All is well in the garden

Day 222

It is spring and I have been in the garden hanging things on walls - plaques and plates and other brightly coloured things gleaned at car boot sales. There are now three pretty little hand-painted bird boxes dangling from my Maple tree, the twisty wire coil with the optical-illusion glass ball has had a wash, and the tiny frog fountain has been cleaned out.

I've picked every daffodil in the garden and put it in the house, (I spend more time in the house at the moment, so I can enjoy them more there), along with cherry blossom, heather, grape hyacinths and pulminaria. The cherry blossom and forsythia are shedding everywhere, so there are now carpets of spring in the house as well.

The one thing I have always loved about being in the country is how in touch with the changing faces of the season one is. When we lived at the farm, each week there was a different mixture of flowers in the hedgerow, and blossom in the trees was followed by shoots, then leaves, then nesting birds, then berries. The world around was fecund, riotous, and abundant.

When I lived in London, however, I had only a passing awareness of the passage of time. Summer was hot, autumn was windy, winter was cold and spring was wet. That was all. Seasons came and went largely unnoticed. Once, my sister and I were so desperate to experience the autumn properly, that we went to the local park with four black bin liners and filled them up with fallen leaves.

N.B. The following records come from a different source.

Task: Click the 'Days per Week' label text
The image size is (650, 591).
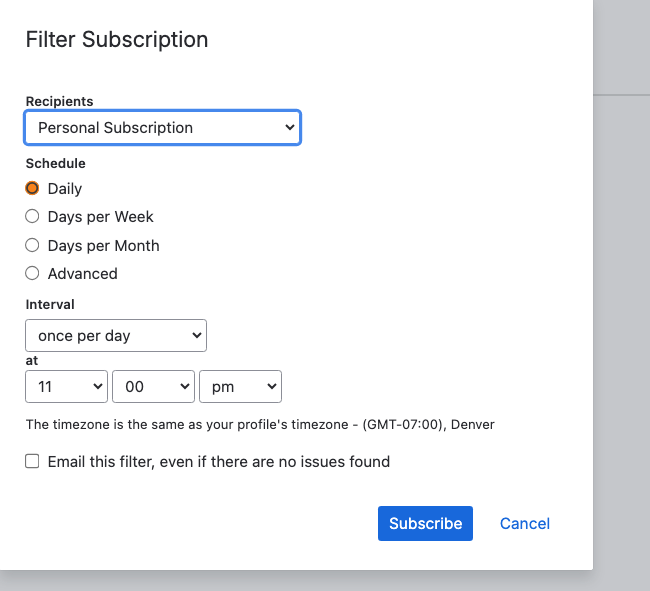Action: click(101, 217)
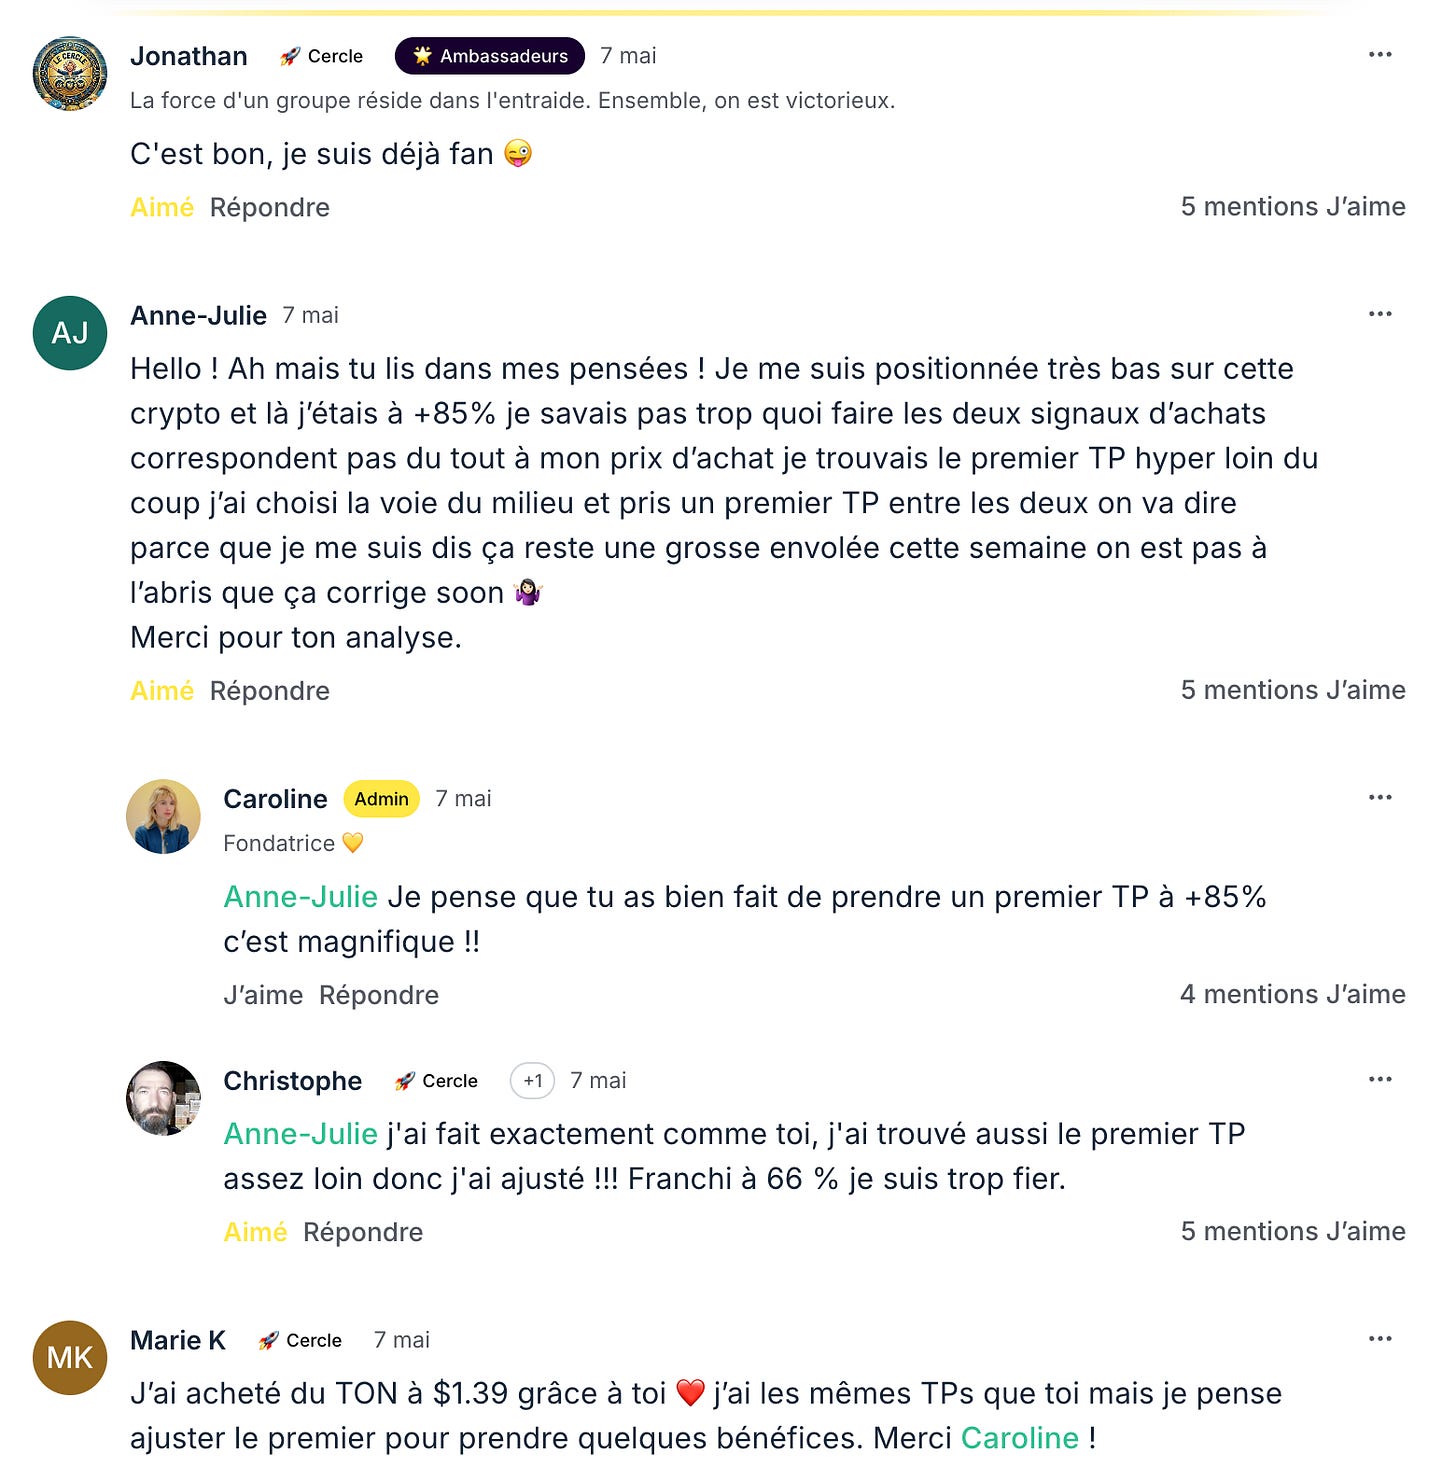
Task: Open Caroline's comment three-dot menu
Action: [x=1380, y=798]
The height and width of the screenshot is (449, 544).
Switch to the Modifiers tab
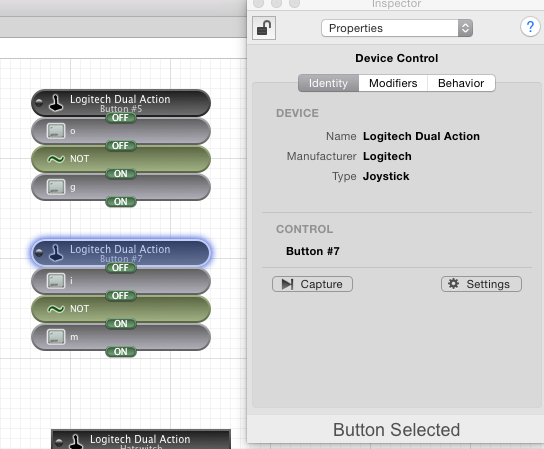(x=393, y=83)
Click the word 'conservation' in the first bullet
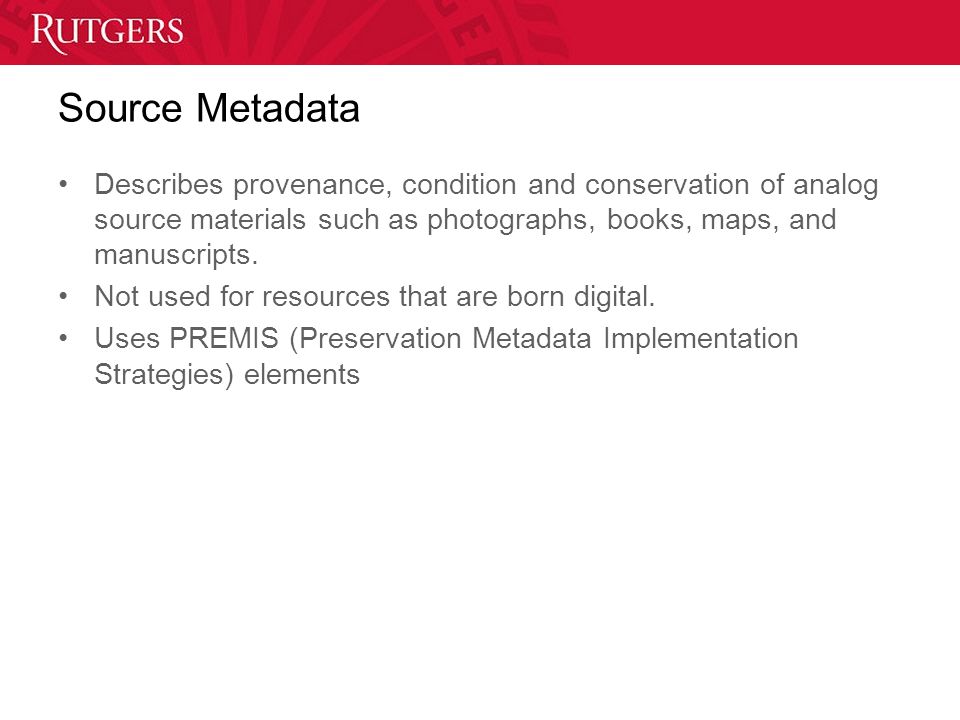The height and width of the screenshot is (720, 960). click(667, 185)
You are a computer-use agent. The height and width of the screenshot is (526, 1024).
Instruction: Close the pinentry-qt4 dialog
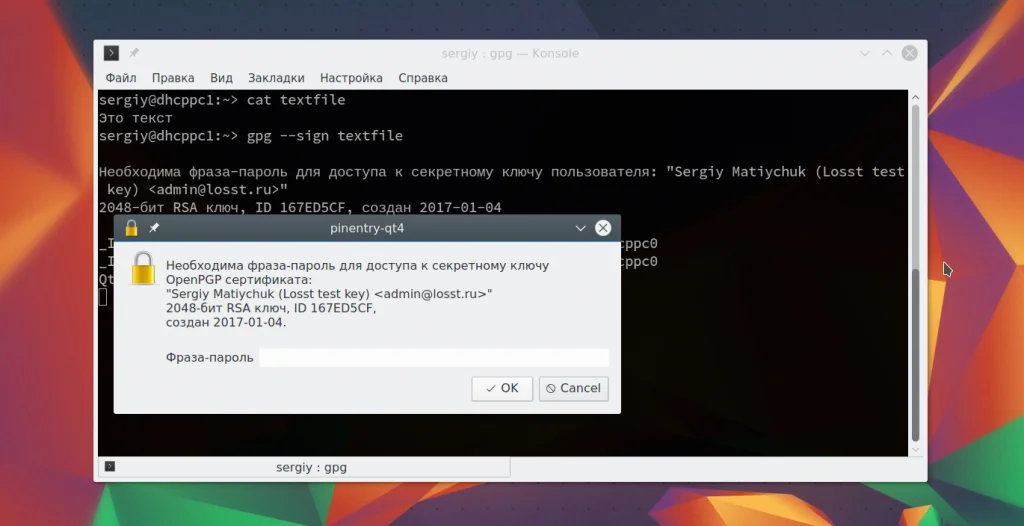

Back home, we covered everything we could, drifts of them piled everywhere as if fallen from invisible branches in the ceiling. We put them in our hair and stuck them on our clothes. Friends turned up and it became a party, with all of us dancing about throwing armfuls of leaves into the air. Clearing them up three weeks later took hours and caused a large scale nervous breakdown in the hoover, but it was worth it.

Although I still live in a city, it is a small one, and my house is in a hidden sort of valley with deer and badgers that invade the garden at night, and fields and trees the view from every window. When I first saw the little walled garden with the huge Japanese Maple tree, I knew it was where I wanted to live, whatever the flat was like. Each Autumn the leaves turn a deep, burning, flame red, and as they gather on the rich, green, grass the colour contrast is heartbreaking.

Before I leave this house, (we never stay anywhere for very long, but we'll be here a few years yet), I want to plant crocuses to cover the lawn. A carpet of purple and yellow, the very colours of spring, as a gift to the next tenants. An awakening to life before the abundance of the roses and the headiness of the honeysuckle as you pass into summer.

If I put out birdseed regularly, then the squirrels come, followed by jays, wood pigeons, sparrows, blue tits, magpies, robins, and sometimes a woodpecker. Back at the farm in the real countryside, we were once terrorised by a wild boar, and there was a white stag with his milky family we saw on our walks, but this is good enough. As long as I can be where the daily difference in the season speaks to me, then I can be happy. To be cut off from that stifles something inside and I lose some sense of my own balance.

These are the joys that I cannot function well without - a gentle orange sunset, a fluffy squirrel snarling at my cat, a cluster of pink campions by the roadside, a robin on the wall, dandelion clock tendrils blowing in the wind, a polished conker, the song of a blackbird, the scent of lavender and honeysuckle and mint, pussy willow buds and old man's beard, a scarlet pimpernel growing from a cleft in a wall, a frog discovered under a large, damp leaf, and a place to potter and pot up geraniums.

It is spring and I have been in the garden. My mind has eased, my heart has danced and my spirit has sung.